- **Problem to work on**
Transcribe only the lines of the listing below from the one holding "The image size is (1456, 836)." through the one holding "Task: Click the SEND button", inclusive, without any change.
Exercise material START
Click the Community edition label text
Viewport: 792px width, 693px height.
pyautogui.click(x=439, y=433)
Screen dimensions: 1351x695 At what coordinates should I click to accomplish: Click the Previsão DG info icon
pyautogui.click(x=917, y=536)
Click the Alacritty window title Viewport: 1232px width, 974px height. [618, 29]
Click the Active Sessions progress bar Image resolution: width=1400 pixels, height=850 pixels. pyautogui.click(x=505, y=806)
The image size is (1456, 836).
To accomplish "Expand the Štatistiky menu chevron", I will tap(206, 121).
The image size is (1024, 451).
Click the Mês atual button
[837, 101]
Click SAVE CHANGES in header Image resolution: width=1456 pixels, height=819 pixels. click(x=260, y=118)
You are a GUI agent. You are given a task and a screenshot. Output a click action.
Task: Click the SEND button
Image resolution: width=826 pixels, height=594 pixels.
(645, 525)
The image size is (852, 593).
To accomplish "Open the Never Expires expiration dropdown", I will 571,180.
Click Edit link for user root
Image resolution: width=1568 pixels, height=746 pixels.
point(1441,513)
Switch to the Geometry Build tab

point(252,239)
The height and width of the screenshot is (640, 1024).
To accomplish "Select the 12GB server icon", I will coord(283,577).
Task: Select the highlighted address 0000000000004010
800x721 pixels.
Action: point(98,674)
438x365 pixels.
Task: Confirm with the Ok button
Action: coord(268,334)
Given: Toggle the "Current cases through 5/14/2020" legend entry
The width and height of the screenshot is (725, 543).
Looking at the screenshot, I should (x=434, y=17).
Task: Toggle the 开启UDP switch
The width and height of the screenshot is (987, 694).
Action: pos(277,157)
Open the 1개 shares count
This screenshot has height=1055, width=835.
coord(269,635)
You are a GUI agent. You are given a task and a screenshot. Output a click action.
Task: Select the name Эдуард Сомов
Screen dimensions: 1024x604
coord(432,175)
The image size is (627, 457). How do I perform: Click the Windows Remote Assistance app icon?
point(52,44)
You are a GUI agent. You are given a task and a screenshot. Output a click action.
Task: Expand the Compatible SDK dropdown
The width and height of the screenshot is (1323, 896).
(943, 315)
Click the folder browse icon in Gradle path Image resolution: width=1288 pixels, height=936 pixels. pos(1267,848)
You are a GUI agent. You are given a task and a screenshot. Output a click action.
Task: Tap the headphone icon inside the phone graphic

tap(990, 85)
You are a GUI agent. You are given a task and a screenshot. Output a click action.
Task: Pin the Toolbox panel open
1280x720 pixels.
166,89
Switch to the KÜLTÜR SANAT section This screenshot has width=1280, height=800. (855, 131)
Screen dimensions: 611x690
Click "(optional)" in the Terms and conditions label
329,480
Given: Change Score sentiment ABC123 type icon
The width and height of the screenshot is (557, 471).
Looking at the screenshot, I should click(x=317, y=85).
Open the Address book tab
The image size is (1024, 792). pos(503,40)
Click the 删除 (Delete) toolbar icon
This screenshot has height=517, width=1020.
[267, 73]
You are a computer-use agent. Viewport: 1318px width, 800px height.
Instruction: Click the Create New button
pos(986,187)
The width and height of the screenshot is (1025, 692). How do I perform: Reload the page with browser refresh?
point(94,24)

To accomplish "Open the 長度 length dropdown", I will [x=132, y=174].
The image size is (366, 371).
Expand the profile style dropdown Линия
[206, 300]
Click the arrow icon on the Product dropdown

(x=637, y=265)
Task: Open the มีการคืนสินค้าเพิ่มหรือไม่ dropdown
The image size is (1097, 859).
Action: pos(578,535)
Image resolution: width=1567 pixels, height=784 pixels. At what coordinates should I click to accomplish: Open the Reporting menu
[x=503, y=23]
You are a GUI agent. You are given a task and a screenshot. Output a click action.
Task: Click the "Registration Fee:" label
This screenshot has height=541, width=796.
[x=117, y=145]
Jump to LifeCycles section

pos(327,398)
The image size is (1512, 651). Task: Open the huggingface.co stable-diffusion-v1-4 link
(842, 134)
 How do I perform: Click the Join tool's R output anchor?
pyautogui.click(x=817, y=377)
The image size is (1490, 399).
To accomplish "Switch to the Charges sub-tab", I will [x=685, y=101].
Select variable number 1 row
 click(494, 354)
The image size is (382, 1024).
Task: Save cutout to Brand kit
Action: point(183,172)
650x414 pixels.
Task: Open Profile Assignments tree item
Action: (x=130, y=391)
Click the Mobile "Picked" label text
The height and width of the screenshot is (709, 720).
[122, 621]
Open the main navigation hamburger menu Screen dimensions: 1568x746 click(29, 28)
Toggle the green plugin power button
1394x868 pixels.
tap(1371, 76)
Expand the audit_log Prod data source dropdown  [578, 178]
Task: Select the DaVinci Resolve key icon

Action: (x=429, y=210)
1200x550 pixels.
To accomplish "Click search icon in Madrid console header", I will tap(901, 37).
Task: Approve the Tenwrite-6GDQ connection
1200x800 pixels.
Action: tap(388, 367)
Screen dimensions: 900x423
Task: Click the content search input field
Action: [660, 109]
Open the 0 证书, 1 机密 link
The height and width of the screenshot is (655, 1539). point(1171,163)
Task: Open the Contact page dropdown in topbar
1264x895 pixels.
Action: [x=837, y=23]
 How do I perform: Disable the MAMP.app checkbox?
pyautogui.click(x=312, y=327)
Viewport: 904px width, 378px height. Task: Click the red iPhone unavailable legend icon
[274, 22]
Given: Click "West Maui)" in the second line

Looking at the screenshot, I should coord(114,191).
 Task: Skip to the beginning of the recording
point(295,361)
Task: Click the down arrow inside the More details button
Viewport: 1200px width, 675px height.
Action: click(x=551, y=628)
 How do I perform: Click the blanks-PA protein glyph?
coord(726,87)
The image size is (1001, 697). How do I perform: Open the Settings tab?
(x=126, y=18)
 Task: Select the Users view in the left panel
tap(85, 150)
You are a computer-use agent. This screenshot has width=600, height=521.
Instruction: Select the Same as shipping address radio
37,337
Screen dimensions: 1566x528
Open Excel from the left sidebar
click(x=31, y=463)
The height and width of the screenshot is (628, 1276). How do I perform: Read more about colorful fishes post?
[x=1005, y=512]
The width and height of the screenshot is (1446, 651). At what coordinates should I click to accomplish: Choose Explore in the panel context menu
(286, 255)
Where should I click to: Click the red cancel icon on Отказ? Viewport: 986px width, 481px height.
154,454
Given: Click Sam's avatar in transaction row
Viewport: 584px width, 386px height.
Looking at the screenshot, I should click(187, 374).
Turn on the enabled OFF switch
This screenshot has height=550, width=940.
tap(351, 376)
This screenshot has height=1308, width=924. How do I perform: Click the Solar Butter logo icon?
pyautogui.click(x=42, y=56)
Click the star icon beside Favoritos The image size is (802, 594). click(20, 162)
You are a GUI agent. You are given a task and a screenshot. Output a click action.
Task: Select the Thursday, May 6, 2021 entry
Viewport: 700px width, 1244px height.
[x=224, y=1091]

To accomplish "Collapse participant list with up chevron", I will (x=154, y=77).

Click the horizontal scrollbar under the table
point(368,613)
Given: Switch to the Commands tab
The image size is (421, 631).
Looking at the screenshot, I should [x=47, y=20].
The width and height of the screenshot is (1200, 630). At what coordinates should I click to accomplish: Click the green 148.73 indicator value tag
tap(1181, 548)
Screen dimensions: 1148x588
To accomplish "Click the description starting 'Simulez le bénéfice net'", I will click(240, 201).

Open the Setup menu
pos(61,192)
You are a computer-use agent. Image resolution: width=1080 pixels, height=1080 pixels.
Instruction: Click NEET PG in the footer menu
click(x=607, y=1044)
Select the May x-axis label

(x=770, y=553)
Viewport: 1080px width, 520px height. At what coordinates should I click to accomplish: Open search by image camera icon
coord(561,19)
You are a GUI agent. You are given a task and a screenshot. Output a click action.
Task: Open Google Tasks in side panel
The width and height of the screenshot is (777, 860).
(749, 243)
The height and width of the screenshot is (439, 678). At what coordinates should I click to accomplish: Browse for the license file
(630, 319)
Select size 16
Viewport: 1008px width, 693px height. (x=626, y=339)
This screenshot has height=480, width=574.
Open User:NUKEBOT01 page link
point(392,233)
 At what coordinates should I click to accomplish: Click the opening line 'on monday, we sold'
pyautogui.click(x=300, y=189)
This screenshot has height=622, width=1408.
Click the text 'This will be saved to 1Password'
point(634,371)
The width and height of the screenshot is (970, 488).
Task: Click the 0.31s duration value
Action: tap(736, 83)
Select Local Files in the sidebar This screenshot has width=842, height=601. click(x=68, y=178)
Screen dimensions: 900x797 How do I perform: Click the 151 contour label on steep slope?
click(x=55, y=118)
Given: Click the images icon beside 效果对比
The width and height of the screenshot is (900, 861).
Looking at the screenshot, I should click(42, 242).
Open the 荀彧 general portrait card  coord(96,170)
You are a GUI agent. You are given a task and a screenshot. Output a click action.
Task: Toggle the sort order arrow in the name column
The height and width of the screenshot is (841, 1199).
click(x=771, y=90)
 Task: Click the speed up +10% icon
Exercise material END
- **Result for this task**
The image size is (1456, 836).
To accomplish "Expand the Štatistiky menu chevron", I will tap(206, 121).
The image size is (1024, 451).
Click the Mês atual button
[837, 101]
Click SAVE CHANGES in header Image resolution: width=1456 pixels, height=819 pixels. click(x=260, y=118)
You are a GUI agent. You are given a task and a screenshot. Output a click action.
Task: Click the SEND button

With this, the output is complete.